Ce que Günter Grass dans Le Tambour arrivait à réaliser seulement par le biais de la déformation vers le grotesque, Michel Tournier a pu le faire d’une manière remarquable grâce à sa plus grande distance : montrer brutalement la séduction et le sacrifice de la jeunesse allemande durant la guerre8.

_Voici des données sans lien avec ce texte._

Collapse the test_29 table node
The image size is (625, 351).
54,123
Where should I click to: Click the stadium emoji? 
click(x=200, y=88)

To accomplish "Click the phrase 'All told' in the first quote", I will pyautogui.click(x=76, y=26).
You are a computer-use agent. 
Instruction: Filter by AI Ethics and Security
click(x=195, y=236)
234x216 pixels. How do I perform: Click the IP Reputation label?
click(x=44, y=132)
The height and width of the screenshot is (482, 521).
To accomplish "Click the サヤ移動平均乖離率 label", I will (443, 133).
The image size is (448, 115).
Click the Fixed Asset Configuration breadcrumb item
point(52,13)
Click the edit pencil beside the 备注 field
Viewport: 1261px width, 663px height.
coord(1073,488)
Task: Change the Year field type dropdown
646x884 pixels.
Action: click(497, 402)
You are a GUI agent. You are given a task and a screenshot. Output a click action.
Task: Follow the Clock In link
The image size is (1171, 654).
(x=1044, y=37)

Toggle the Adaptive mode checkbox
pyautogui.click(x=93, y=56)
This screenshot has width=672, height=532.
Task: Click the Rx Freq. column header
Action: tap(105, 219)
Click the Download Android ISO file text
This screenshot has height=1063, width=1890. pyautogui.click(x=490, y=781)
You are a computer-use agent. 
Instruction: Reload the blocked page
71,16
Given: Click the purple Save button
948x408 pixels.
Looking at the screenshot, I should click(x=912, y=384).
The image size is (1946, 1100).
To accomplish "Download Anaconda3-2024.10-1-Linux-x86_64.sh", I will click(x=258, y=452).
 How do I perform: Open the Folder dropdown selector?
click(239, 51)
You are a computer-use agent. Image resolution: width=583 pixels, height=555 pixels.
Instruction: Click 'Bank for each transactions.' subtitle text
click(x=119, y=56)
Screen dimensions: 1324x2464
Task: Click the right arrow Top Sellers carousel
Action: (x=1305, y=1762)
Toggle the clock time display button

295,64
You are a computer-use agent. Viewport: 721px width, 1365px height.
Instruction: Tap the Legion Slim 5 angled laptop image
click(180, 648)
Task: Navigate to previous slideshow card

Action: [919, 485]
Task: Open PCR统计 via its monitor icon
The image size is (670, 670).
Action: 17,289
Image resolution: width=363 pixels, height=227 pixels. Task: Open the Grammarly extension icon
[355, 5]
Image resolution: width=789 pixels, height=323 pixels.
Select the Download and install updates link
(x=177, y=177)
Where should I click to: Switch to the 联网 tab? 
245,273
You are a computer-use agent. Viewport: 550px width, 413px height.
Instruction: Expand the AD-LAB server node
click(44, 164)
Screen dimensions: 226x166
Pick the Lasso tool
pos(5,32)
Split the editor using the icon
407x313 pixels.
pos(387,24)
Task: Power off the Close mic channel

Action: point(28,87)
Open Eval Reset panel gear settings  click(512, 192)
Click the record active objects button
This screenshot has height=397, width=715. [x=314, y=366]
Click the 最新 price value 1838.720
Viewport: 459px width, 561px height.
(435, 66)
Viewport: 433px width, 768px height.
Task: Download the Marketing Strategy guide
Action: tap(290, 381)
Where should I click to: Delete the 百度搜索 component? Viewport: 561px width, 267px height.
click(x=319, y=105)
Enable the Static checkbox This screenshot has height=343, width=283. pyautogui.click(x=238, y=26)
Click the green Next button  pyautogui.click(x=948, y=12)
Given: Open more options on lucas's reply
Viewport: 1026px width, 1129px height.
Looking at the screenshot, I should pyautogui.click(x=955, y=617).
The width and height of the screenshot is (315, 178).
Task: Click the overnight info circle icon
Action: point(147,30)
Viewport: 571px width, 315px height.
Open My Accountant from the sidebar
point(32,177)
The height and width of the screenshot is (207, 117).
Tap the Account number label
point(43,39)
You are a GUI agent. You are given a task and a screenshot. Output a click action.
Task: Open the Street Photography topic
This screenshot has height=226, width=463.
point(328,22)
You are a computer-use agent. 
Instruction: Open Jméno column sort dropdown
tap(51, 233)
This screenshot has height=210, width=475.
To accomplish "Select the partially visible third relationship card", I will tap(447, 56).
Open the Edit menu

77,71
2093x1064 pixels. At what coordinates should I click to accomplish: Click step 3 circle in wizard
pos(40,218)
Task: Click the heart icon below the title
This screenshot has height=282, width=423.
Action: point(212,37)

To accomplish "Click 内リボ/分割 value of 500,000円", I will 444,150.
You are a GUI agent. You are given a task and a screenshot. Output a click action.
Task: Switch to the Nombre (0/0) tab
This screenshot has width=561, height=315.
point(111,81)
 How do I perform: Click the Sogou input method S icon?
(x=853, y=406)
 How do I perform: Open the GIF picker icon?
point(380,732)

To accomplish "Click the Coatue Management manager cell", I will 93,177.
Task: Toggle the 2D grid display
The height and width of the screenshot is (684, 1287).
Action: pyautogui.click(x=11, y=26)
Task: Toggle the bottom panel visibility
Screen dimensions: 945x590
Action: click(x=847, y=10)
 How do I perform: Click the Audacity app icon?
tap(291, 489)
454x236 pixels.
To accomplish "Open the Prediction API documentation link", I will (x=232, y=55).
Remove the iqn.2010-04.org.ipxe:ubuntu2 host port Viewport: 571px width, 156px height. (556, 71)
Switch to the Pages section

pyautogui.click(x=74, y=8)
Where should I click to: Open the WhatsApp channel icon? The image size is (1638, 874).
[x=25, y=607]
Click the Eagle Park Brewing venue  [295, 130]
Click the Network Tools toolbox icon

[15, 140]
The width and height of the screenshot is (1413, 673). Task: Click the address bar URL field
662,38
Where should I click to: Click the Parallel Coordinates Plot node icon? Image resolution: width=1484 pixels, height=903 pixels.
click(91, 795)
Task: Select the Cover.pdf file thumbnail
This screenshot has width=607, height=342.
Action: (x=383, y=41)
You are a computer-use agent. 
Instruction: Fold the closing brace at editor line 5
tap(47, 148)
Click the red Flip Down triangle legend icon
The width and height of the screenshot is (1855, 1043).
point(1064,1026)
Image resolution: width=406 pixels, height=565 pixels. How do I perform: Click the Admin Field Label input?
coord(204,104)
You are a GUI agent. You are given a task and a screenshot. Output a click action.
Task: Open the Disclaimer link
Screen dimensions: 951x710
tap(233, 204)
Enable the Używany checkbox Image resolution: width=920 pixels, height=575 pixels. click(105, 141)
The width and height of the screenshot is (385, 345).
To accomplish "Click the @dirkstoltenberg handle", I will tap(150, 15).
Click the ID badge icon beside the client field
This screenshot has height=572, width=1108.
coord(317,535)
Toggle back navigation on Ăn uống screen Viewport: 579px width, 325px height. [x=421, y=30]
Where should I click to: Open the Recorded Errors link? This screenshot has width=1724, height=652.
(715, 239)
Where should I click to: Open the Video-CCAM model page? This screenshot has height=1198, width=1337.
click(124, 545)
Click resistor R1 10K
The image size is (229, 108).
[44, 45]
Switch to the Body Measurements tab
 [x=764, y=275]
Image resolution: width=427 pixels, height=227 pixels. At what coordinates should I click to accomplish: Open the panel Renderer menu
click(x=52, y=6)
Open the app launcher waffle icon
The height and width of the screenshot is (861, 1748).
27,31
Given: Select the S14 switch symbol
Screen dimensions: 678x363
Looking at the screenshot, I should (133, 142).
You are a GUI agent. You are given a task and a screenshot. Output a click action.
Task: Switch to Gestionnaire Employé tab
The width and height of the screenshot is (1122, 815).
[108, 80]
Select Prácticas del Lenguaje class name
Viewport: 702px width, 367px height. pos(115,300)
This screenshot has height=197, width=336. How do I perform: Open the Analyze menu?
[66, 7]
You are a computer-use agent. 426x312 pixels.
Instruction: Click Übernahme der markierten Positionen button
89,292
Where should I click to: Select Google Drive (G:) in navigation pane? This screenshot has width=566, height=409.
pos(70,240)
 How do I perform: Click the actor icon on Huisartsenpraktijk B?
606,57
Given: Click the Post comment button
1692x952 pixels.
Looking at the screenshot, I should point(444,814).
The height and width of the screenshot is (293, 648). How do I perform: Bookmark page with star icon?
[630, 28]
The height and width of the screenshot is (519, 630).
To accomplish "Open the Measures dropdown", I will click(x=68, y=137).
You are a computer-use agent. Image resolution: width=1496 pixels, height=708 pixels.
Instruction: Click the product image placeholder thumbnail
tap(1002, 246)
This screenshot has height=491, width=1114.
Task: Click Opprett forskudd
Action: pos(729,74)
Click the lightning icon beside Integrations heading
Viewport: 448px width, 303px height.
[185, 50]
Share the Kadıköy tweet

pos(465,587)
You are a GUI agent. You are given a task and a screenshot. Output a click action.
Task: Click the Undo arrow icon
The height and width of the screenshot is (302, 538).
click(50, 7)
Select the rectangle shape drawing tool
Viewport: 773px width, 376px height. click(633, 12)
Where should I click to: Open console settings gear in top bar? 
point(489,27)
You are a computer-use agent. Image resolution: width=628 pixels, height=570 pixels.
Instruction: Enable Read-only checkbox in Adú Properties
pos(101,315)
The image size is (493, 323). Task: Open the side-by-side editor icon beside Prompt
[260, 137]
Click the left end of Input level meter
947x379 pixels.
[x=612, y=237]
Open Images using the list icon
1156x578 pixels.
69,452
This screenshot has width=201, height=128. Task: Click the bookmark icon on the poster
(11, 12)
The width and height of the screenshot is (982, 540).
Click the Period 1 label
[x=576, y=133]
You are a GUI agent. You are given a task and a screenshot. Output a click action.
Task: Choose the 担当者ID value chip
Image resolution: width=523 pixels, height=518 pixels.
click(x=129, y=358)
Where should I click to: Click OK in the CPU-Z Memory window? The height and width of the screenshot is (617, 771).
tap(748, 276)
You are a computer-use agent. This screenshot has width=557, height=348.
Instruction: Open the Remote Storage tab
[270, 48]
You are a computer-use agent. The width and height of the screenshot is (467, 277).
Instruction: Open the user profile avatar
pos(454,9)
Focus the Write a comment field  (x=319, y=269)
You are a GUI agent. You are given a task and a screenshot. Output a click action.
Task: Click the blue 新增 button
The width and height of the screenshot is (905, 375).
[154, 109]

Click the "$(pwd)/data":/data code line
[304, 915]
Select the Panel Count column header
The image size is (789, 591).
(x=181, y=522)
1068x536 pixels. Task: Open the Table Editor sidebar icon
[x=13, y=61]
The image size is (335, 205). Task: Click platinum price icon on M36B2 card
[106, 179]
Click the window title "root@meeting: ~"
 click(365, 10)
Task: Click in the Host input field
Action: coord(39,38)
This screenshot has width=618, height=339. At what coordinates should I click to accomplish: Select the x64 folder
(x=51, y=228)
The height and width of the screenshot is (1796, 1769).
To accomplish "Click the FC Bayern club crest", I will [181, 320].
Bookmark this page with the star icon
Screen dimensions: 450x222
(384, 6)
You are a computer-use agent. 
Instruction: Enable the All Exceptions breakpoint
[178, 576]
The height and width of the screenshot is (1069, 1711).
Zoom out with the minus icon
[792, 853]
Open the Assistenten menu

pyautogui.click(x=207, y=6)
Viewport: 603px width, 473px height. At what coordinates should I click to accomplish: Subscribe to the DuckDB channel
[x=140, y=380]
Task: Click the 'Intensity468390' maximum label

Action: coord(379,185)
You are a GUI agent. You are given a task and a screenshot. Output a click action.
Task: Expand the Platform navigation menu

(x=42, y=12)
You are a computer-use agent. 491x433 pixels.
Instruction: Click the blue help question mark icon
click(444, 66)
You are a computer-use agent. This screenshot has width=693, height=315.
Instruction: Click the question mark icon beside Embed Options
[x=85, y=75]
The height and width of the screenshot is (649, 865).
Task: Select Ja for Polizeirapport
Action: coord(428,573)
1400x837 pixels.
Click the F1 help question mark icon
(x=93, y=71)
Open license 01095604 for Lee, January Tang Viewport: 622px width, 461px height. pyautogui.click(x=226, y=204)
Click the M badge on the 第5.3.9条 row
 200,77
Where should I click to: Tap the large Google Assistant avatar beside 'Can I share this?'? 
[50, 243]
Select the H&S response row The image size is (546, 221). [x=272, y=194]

9Bien sûr, il y eut aussi des réactions plus critiques. On peut noter en particulier la critique de l’essayiste et journaliste Jean Améry – lui-même survivant d’Auschwitz – qui, en janvier 1973 dans la revue mensuelle Merkur, a reproché à Michel Tournier une « dangereuse esthétisation de la barbarie », voyant dans ce roman une « justification esthétique » des crimes national-socialistes. Un an auparavant, Améry avait travaillé intensément sur l’Holocauste en écrivant son essai Jenseits von Schuld und Sühne (Par-delà le crime et le châtiment, 1966). Avec sa réflexion sur Auschwitz, il avait essayé de se faire entendre également en France. En 1965 avait paru son texte intitulé « Les intellectuels à Auschwitz9 » dans l’édition française de la revue franco-allemande Documents, qu’Améry avait écrit à l’occasion du procès d’Auschwitz à Francfort. Pendant longtemps, ce fut le seul texte d’Améry en France. Dans la République fédérale allemande des années 1960, Améry se fit connaître, avec des essais et des articles, comme « passeur entre les cultures des deux côtés du Rhin10 ». Il suivit d’un regard attentif et critique ce qui se publiait et se discutait en France. Il jugea que c’était dans le cas de Tournier « un courage ambigu » de la part de l’auteur de faire du national-socialisme un « sujet littéraire » comme un autre, en donnant un « charme exotique à ce qui est moralement intolérable11 ». Ce n’est pas qu’Améry n’ait pas été réceptif aux « mérites esthétiques » ou à la « maestria virtuose du style » mais c’est justement ce pourquoi il dénonçait et démasquait le « kitsch » ou le « romantisme de l’opéra wagnérien » de certaines scènes. Tournier se sentit attaqué profondément lorsqu’Améry formula le jugement que l’auteur avait agi en irresponsable, en utilisant un arsenal esthétique sur un tel sujet. Il est d’ailleurs toujours revenu sur ces critiques pour se justifier et les rejeter :
J’aurais menti si je n’avais pas écrit cela. On ne peut pas nier la beauté de la violence et de la guerre. Toute la propagande national-socialiste dans le roman était construite sur la fascination et c’est de cela qu’il s’agit dans Le Roi des aulnes. « Je jouerai tant de jolis jeux avec toi. » Voilà mon thème12.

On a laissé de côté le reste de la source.